Et pourquoi est-ce que je m’arrête, aujourd’hui, sur cette personne ? Parce que notre témoignage ne peut pas être comptabilisé — je ne sais pas comment on dit —. Le témoignage est une façon de vivre telle que les autres «voient vos bonnes œuvres et glorifient votre Père qui est dans les cieux » (Mt 5, 16), c’est-à-dire qu’ils rencontrent le Père, qu’ils vont à Lui... Ce sont les paroles de Jésus.

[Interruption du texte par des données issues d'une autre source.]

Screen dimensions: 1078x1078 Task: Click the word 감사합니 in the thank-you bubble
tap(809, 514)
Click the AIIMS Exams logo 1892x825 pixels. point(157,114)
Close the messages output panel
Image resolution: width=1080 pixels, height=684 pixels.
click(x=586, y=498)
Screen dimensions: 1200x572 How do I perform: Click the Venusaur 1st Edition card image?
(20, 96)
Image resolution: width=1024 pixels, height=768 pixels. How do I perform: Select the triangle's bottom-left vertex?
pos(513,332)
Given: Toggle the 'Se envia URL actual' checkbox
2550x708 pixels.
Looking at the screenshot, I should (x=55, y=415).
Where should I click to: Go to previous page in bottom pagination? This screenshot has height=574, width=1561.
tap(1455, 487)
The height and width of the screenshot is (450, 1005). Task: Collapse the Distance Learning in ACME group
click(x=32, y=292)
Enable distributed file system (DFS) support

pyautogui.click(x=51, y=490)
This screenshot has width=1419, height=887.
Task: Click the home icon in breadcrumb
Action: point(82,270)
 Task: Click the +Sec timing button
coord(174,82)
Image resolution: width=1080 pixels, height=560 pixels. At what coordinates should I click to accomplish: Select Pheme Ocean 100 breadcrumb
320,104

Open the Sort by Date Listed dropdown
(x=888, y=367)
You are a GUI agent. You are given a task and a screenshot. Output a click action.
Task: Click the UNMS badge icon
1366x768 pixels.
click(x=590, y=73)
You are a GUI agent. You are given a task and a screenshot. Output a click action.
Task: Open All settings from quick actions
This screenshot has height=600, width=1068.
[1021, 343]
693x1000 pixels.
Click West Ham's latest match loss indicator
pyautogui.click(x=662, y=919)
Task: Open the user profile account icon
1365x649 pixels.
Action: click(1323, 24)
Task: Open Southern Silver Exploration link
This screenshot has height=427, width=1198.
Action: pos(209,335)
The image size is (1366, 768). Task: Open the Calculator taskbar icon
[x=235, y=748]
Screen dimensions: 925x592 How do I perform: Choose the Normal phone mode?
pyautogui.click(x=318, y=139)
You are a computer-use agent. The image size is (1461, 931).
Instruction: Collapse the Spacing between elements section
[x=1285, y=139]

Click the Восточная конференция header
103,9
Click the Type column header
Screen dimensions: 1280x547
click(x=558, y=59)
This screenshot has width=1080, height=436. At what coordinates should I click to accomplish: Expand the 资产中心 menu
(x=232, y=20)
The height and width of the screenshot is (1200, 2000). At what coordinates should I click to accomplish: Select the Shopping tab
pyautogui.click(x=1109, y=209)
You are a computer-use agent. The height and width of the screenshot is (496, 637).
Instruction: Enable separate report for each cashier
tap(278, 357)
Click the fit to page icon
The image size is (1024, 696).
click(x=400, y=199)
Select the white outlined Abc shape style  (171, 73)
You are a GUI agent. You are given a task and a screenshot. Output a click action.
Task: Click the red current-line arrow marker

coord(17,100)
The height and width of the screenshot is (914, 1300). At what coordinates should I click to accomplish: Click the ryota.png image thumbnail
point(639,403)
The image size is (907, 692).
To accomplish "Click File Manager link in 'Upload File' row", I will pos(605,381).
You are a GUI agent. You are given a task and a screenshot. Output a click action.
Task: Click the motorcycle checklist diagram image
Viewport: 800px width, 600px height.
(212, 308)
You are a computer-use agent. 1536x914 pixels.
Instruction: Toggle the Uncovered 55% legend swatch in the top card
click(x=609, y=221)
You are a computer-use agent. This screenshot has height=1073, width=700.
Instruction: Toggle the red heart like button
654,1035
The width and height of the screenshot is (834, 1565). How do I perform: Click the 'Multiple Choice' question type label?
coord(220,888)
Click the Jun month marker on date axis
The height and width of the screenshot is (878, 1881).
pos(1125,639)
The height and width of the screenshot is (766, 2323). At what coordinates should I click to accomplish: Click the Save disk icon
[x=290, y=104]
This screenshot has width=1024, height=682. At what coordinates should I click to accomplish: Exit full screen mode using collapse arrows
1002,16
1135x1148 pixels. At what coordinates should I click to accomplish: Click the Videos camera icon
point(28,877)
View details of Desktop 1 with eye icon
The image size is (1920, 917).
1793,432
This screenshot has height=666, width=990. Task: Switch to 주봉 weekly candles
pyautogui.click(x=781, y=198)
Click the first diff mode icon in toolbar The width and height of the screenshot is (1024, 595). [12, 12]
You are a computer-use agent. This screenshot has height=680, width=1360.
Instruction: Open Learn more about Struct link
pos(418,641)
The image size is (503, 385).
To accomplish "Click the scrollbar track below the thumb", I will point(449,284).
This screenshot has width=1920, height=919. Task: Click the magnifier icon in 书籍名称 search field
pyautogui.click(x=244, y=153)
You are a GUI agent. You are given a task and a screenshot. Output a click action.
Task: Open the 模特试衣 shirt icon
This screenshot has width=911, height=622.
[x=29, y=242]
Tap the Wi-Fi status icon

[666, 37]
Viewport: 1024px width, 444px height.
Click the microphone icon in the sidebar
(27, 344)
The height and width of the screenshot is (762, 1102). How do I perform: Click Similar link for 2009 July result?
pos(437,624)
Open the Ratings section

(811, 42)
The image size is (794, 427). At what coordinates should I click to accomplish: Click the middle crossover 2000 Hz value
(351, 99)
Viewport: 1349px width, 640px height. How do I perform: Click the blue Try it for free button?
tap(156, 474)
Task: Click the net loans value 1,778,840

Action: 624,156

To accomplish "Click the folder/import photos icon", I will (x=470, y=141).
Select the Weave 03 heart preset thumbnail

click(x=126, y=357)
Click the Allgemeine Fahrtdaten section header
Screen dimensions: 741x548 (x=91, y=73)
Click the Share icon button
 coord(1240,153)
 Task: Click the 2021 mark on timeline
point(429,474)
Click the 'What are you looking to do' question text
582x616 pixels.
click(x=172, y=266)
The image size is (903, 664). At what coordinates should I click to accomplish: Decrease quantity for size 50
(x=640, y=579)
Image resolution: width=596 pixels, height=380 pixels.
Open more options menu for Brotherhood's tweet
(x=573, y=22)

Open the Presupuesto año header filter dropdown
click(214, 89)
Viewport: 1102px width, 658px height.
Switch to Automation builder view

Moi, à propos de Villa Nazareth, j’ai entendu dire : « Il y a cette Œuvre... », mais je ne la connaissais pas bien. Puis Mgr Celli m’a dit quelque chose... C’est une Œuvre, un travail où l’on favorise le témoignage. Ici, on ne vient pas pour « monter les échelons » ni pour gagner de l’argent, non, mais pour suivre les traces de Jésus et témoigner de Jésus, semer le témoignage. Dans le silence, sans explications, par les gestes... Reprendre le langage des gestes. Et assurément, cet aubergiste est au ciel, assurément ! Parce que cette semence a certainement grandi, a germé. Il a vu une chose que jamais, jamais, il n’aurait pensé voir. Et cela est le témoignage. Le témoignage passe et s’en va. Tu le laisses là et tu t’en vas. Seul le Seigneur le conserve, le fait croître, comme il fait croître la semence : tandis que le maître dort, la plante pousse.
Je souhaite que cette Œuvre continue d’être une Œuvre de témoignage, une maison de témoignage ; de témoignage à tous, à tous. De témoignage pour les gens qui s’approchent, ou qui en entendent parler... un témoignage. Voilà ce que je souhaite. Et que le Seigneur nous libère des brigands — il y en a tant! — qu’il nous libère des prêtres pressés ou qui sont toujours pressés, qui n’ont pas le temps d’écouter, de voir, ils doivent faire leurs affaires...; qu’il nous libère des docteurs qui veulent présenter la foi de Jésus Christ avec une rigidité mathématique; et qu’il nous enseigne à nous arrêter et qu’il nous enseigne cette sagesse de l’Evangile : « se salir les mains ». Que le Seigneur nous donne cette grâce. Merci.